Department of Pathology, University of Washington, Box 357470, 1959 NE Pacific Street, Seattle, WA, USA.
Malar J. 2012 May 3;11:150. doi: 10.1186/1475-2875-11-150.
Data on efficacy of artemisinin-based combination therapy (ACT) to treat Plasmodium falciparum during pregnancy in sub-Saharan Africa is scarce. A recent open label, randomized controlled trial in Mbarara, Uganda demonstrated that artemether-lumefantrine (AL) is not inferior to quinine to treat uncomplicated malaria in pregnancy. Haemozoin can persist in the placenta following clearance of parasites, however there is no data whether ACT can influence the amount of haemozoin or the dynamics of haemozoin clearance.
Women attending antenatal clinics with weekly screening and positive blood smears by microscopy were eligible to participate in the trial and were followed to delivery. Placental haemozoin deposition and inflammation were assessed by histology. To determine whether AL was associated with increased haemozoin clearance, population haemozoin clearance curves were calculated based on the longitudinal data.

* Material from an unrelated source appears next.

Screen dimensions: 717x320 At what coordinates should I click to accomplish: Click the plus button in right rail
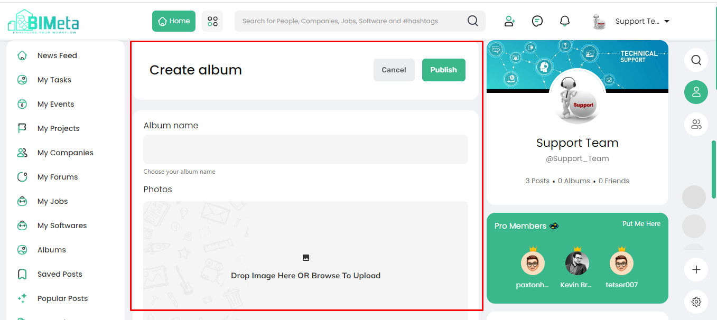[696, 270]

Of 152 women enrolled in each arm, there were 97 and 98 placental biopsies obtained in the AL and quinine arms, respectively. AL was associated with decreased rates of moderate to high grade haemozoin deposition (13.3% versus 25.8%), which remained significant after correcting for gravidity, time of infection, re-infection, and parasitaemia. The amount of haemozoin proportionately decreased with the duration of time between treatment and delivery and this decline was greater in the AL arm. Haemozoin was not detected in one third of biopsies and the prevalence of inflammation was low, reflecting the efficacy of antenatal care with early detection and prompt treatment of malaria.
Placental haemozoin deposition was decreased in the AL arm demonstrating a relationship between pharmacological properties of drug to treat antenatal malaria and placental pathology at delivery. Histology may be considered an informative outcome for clinical trials to evaluate malaria control in pregnancy.
在撒哈拉以南非洲,有关青蒿素为基础的联合疗法(ACT)治疗妊娠期间恶性疟原虫的疗效的数据很少。最近在乌干达姆巴拉拉进行的一项开放性标签、随机对照试验表明,青蒿琥酯-咯萘啶(AL)在治疗妊娠合并疟疾时并不逊于奎宁。然而,尚无数据表明 ACT 是否能影响疟原虫清除后血红素的含量或血红素清除的动力学。
在每周筛查并通过显微镜检查发现阳性血涂片的孕妇参加了这项试验,并一直随访到分娩。通过组织学评估胎盘血红素沉积和炎症。为了确定 AL 是否与血红素清除增加有关,基于纵向数据计算了人群血红素清除曲线。
在每个治疗组中,有 152 名孕妇参加,其中 AL 组和奎宁组分别获得了 97 和 98 例胎盘活检。AL 组中,中重度血红素沉积的发生率降低(13.3%比 25.8%),校正妊娠次数、感染时间、再感染和寄生虫血症后仍然显著。血红素的含量与从治疗到分娩的时间呈比例下降,且在 AL 组中下降更大。三分之一的活检中未检测到血红素,炎症的发生率较低,这反映了产前保健的效果,能及早发现并及时治疗疟疾。
AL 组的胎盘血红素沉积减少,这表明治疗产前疟疾的药物的药理学特性与分娩时的胎盘病理之间存在关系。组织学可能被认为是评估妊娠期间疟疾控制的临床试验的一个有价值的结局。